● **Aim of the task**: The records below must be reproduced in full and without error.

Dataset entries

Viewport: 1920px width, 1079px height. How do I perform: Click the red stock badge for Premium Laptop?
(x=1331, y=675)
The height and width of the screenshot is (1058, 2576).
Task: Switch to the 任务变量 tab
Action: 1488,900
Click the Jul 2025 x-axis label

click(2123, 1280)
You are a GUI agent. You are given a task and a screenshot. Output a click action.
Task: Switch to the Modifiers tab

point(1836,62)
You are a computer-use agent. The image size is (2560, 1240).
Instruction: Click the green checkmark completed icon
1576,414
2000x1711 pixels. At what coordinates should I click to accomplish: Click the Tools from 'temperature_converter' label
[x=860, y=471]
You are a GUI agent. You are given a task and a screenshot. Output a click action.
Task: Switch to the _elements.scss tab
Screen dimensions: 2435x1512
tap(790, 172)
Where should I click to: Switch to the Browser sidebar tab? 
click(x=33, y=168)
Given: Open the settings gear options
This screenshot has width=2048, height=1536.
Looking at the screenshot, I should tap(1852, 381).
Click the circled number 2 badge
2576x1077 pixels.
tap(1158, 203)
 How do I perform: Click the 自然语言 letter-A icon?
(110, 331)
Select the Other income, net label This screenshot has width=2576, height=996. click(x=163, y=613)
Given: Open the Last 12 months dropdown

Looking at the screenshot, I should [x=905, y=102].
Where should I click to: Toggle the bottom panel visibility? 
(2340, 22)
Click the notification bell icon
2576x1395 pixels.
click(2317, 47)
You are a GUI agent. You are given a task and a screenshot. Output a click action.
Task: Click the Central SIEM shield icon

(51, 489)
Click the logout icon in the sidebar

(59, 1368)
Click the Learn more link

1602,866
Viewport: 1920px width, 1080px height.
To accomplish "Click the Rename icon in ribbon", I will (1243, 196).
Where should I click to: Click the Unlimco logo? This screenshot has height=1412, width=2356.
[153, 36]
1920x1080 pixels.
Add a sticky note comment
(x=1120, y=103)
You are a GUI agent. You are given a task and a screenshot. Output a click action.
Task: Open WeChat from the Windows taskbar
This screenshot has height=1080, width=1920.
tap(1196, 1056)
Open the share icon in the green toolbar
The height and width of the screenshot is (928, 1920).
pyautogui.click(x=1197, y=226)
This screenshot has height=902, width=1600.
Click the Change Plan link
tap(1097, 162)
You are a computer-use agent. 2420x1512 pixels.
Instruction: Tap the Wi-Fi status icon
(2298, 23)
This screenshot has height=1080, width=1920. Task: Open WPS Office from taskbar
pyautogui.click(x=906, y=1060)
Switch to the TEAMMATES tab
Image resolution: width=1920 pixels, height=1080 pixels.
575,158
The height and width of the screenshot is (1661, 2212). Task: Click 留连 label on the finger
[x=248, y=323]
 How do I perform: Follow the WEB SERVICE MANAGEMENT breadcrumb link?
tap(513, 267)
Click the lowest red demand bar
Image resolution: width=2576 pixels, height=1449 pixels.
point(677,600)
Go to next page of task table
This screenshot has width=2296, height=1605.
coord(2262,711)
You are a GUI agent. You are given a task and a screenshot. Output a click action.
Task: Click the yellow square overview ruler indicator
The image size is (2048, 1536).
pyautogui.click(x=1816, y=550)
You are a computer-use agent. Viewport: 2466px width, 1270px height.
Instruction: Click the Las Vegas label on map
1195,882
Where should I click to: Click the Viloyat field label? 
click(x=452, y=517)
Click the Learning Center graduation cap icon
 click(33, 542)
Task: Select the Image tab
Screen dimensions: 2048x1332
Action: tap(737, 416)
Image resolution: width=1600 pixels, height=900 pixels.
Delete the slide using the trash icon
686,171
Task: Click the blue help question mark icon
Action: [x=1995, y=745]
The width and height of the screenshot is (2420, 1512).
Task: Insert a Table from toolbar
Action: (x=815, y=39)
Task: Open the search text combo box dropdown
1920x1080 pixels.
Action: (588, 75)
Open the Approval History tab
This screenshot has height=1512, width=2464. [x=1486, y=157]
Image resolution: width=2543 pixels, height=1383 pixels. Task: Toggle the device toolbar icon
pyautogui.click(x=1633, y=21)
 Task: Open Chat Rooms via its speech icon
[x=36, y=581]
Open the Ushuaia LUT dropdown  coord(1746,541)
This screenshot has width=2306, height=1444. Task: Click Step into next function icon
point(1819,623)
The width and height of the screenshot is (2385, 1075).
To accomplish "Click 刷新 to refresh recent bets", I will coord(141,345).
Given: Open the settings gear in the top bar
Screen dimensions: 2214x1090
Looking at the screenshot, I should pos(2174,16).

● **Exercise response**:
Viewport: 1920px width, 1079px height. How do I perform: Click the red stock badge for Premium Laptop?
(x=1331, y=675)
The height and width of the screenshot is (1058, 2576).
Task: Switch to the 任务变量 tab
Action: 1488,900
Click the Jul 2025 x-axis label

click(2123, 1280)
You are a GUI agent. You are given a task and a screenshot. Output a click action.
Task: Switch to the Modifiers tab

point(1836,62)
You are a computer-use agent. The image size is (2560, 1240).
Instruction: Click the green checkmark completed icon
1576,414
2000x1711 pixels. At what coordinates should I click to accomplish: Click the Tools from 'temperature_converter' label
[x=860, y=471]
You are a GUI agent. You are given a task and a screenshot. Output a click action.
Task: Switch to the _elements.scss tab
Screen dimensions: 2435x1512
tap(790, 172)
Where should I click to: Switch to the Browser sidebar tab? 
click(x=33, y=168)
Given: Open the settings gear options
This screenshot has width=2048, height=1536.
Looking at the screenshot, I should tap(1852, 381).
Click the circled number 2 badge
2576x1077 pixels.
tap(1158, 203)
 How do I perform: Click the 自然语言 letter-A icon?
(110, 331)
Select the Other income, net label This screenshot has width=2576, height=996. click(x=163, y=613)
Given: Open the Last 12 months dropdown

Looking at the screenshot, I should [x=905, y=102].
Where should I click to: Toggle the bottom panel visibility? 
(2340, 22)
Click the notification bell icon
2576x1395 pixels.
click(2317, 47)
You are a GUI agent. You are given a task and a screenshot. Output a click action.
Task: Click the Central SIEM shield icon

(51, 489)
Click the logout icon in the sidebar

(59, 1368)
Click the Learn more link

1602,866
Viewport: 1920px width, 1080px height.
To accomplish "Click the Rename icon in ribbon", I will (1243, 196).
Where should I click to: Click the Unlimco logo? This screenshot has height=1412, width=2356.
[153, 36]
1920x1080 pixels.
Add a sticky note comment
(x=1120, y=103)
You are a GUI agent. You are given a task and a screenshot. Output a click action.
Task: Open WeChat from the Windows taskbar
This screenshot has height=1080, width=1920.
tap(1196, 1056)
Open the share icon in the green toolbar
The height and width of the screenshot is (928, 1920).
pyautogui.click(x=1197, y=226)
This screenshot has height=902, width=1600.
Click the Change Plan link
tap(1097, 162)
You are a computer-use agent. 2420x1512 pixels.
Instruction: Tap the Wi-Fi status icon
(2298, 23)
This screenshot has height=1080, width=1920. Task: Open WPS Office from taskbar
pyautogui.click(x=906, y=1060)
Switch to the TEAMMATES tab
Image resolution: width=1920 pixels, height=1080 pixels.
575,158
The height and width of the screenshot is (1661, 2212). Task: Click 留连 label on the finger
[x=248, y=323]
 How do I perform: Follow the WEB SERVICE MANAGEMENT breadcrumb link?
tap(513, 267)
Click the lowest red demand bar
Image resolution: width=2576 pixels, height=1449 pixels.
point(677,600)
Go to next page of task table
This screenshot has width=2296, height=1605.
coord(2262,711)
You are a GUI agent. You are given a task and a screenshot. Output a click action.
Task: Click the yellow square overview ruler indicator
The image size is (2048, 1536).
pyautogui.click(x=1816, y=550)
You are a computer-use agent. Viewport: 2466px width, 1270px height.
Instruction: Click the Las Vegas label on map
1195,882
Where should I click to: Click the Viloyat field label? 
click(x=452, y=517)
Click the Learning Center graduation cap icon
 click(33, 542)
Task: Select the Image tab
Screen dimensions: 2048x1332
Action: tap(737, 416)
Image resolution: width=1600 pixels, height=900 pixels.
Delete the slide using the trash icon
686,171
Task: Click the blue help question mark icon
Action: [x=1995, y=745]
The width and height of the screenshot is (2420, 1512).
Task: Insert a Table from toolbar
Action: (x=815, y=39)
Task: Open the search text combo box dropdown
1920x1080 pixels.
Action: (588, 75)
Open the Approval History tab
This screenshot has height=1512, width=2464. [x=1486, y=157]
Image resolution: width=2543 pixels, height=1383 pixels. Task: Toggle the device toolbar icon
pyautogui.click(x=1633, y=21)
 Task: Open Chat Rooms via its speech icon
[x=36, y=581]
Open the Ushuaia LUT dropdown  coord(1746,541)
This screenshot has width=2306, height=1444. Task: Click Step into next function icon
point(1819,623)
The width and height of the screenshot is (2385, 1075).
To accomplish "Click 刷新 to refresh recent bets", I will coord(141,345).
Given: Open the settings gear in the top bar
Screen dimensions: 2214x1090
Looking at the screenshot, I should pos(2174,16).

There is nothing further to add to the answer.